- [Excerto da fonte]
● ● ● ●

Wuhan e confinamentos são tabu na China cinco anos depois
Volvidos cinco anos desde que os primeiros casos de covid-19 foram diagnosticados no centro da China, referências à origem da pandemia, medidas de controlo ou dados sobre mortes e casos são tabus no país asiático.
As medidas restritivas de confinamento impostas em Wuhan, onde foram detetados os primeiros casos do " coronavírus, no final de 2019, serviram como guia para a política 'zero covid', que ao longo de três anos ditou a testagem em massa de centenas de milhões de pessoas e bloqueios altamente restritivos de cidades inteiras, marcados pela escassez de alimentos, violência ou isolamento de casos positivos em condições degradantes.
No dia a dia na China, há objetos que remetem para os tempos da pandemia: contentores abandonados em esquinas de Pequim, onde outrora milhares de pessoas acorriam diariamente para fazer o teste PCR obrigatório ou frascos de gel desinfetante à entrada dos estabelecimentos.
"Foi traumático", observou à Lusa uma sul-coreana radicada em Pequim. "Quando sabes que a qualquer momento podes ser trancada em casa por tempo indeterminado ou arrastada para um local desconhecido perdes qualquer sensação de segurança", descreveu.
A sucessão de tragédias e casos de abuso da autoridade acabaram por resultar em protestos que se alastraram por várias cidades chinesas no final de 2022, após um incêndio mortal, num prédio na cidade de Urumqi, no noroeste da China.

● ● ● ●

- [Enunciado A] Reproduza, do texto sobre a covid-19 na China, o trecho que começa em "No dia a dia" e vai até "entrada dos estabelecimentos.".
- [Enunciado B] Como prosseguiria o texto sobre a covid-19 na China a partir do ponto em que termina? Continue-o.

● ● ● ●

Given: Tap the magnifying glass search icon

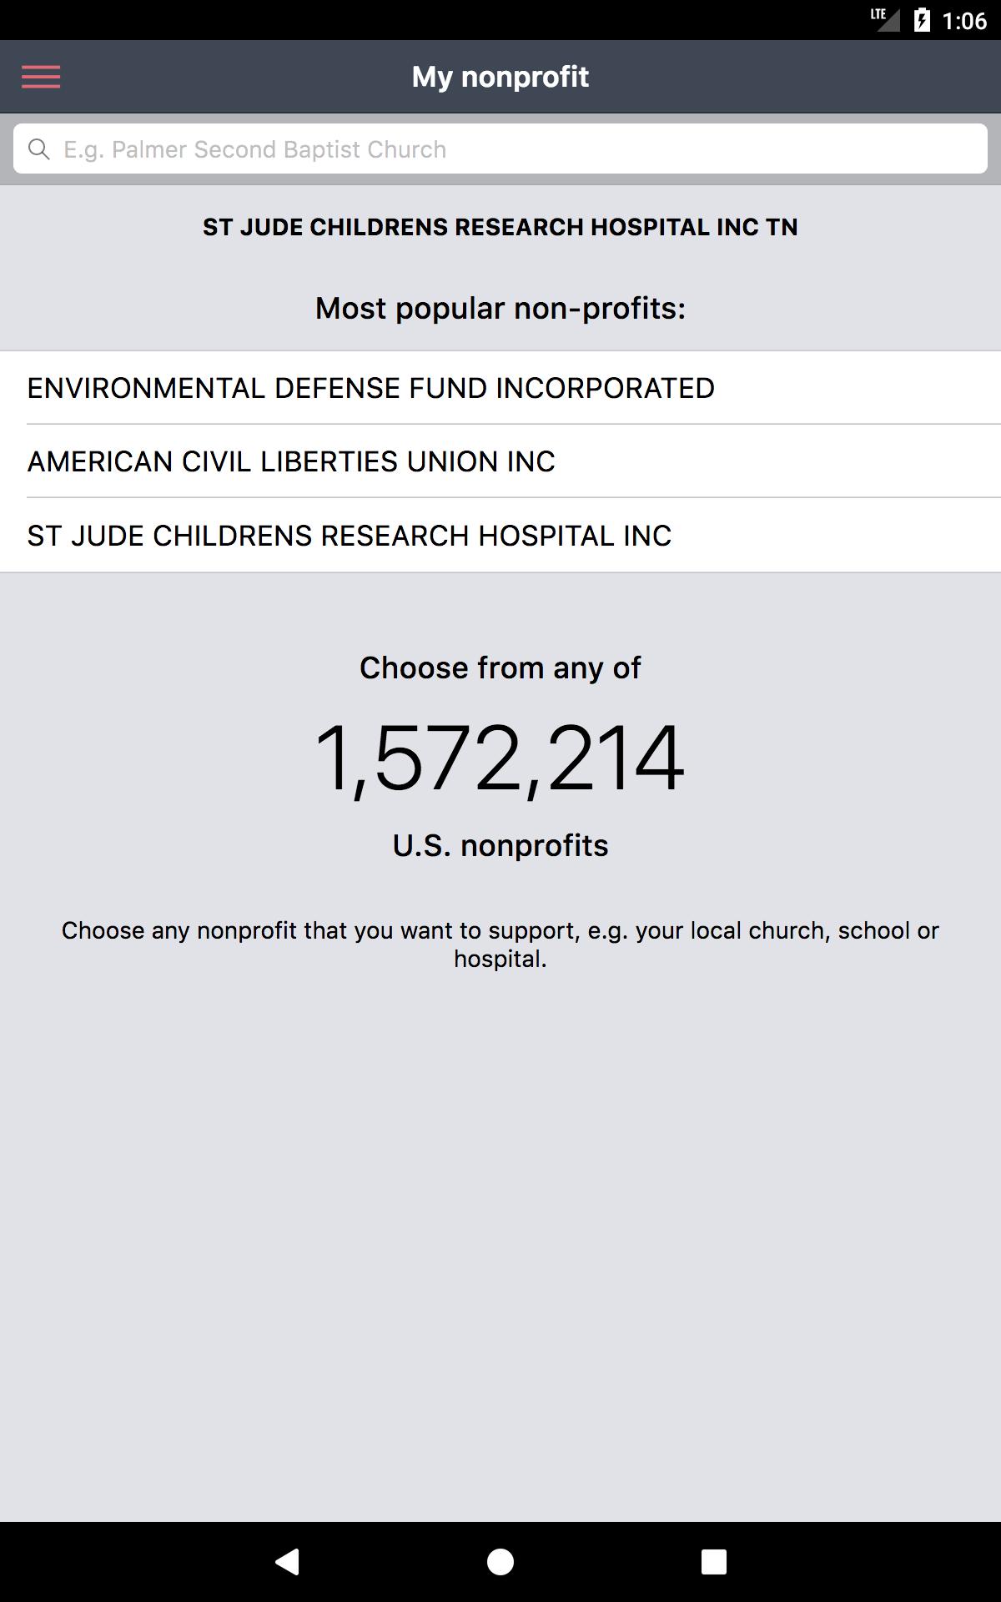Looking at the screenshot, I should coord(38,149).
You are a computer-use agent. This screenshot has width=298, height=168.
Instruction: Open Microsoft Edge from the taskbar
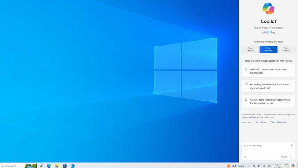pyautogui.click(x=48, y=165)
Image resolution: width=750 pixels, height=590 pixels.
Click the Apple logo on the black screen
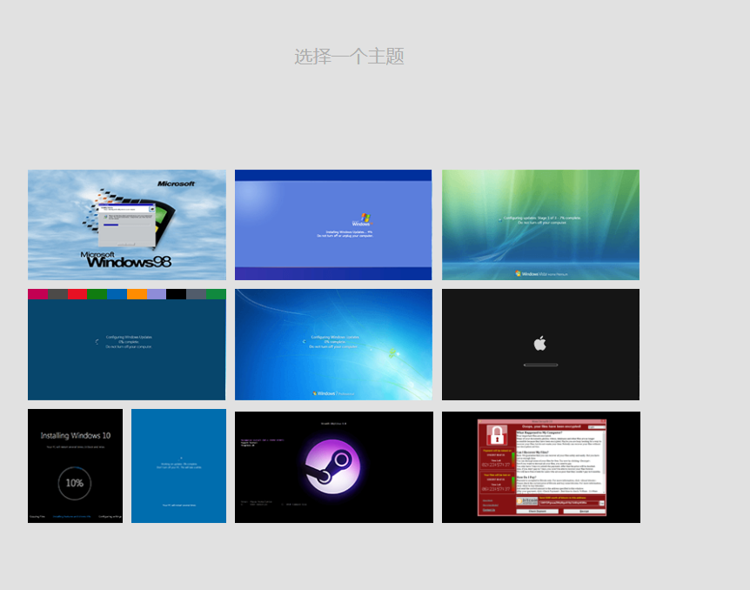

● ● ● ●

- [Resposta do exercício A]
No dia a dia na China, há objetos que remetem para os tempos da pandemia: contentores abandonados em esquinas de Pequim, onde outrora milhares de pessoas acorriam diariamente para fazer o teste PCR obrigatório ou frascos de gel desinfetante à entrada dos estabelecimentos.

- [Resposta do exercício B]
Imagens difundidas nas redes sociais mostraram que o camião dos bombeiros não conseguiu entrar no bairro, já que o portão de acesso estava trancado, e que os moradores também não conseguiram escapar do prédio. A porta estava bloqueada devido às medidas de prevenção epidémica.
Pequim optou então pelo fim abrupto das medidas restritivas, sem estratégia de mitigação, deixando famílias a lutar pela sobrevivência dos mais idosos, à medida que uma vaga de infeções inundou os hospitais e crematórios do país.
O epidemiologista Ben Cowling, da Universidade de Hong Kong, estima que cerca de 90% das pessoas na China ficaram infetadas com o coronavírus nas semanas após o levantamento das restrições.
"Para quem recebeu duas ou três doses da vacina, as infeções foram, no geral, muito ligeiras. Mas para pessoas não vacinadas, especialmente alguns idosos na China, as infeções foram um pouco mais graves", afirmou Cowling à agência Lusa.
"Os meus colegas e eu calculamos cerca de 1,5 milhões de mortes em todo o país. Outras estimativas são ligeiramente inferiores, outras ligeiramente superiores", descreveu.
Cinco anos depois, as referências às origens da covid-19 e à política 'zero covid' desapareceram da imprensa ou redes sociais do país.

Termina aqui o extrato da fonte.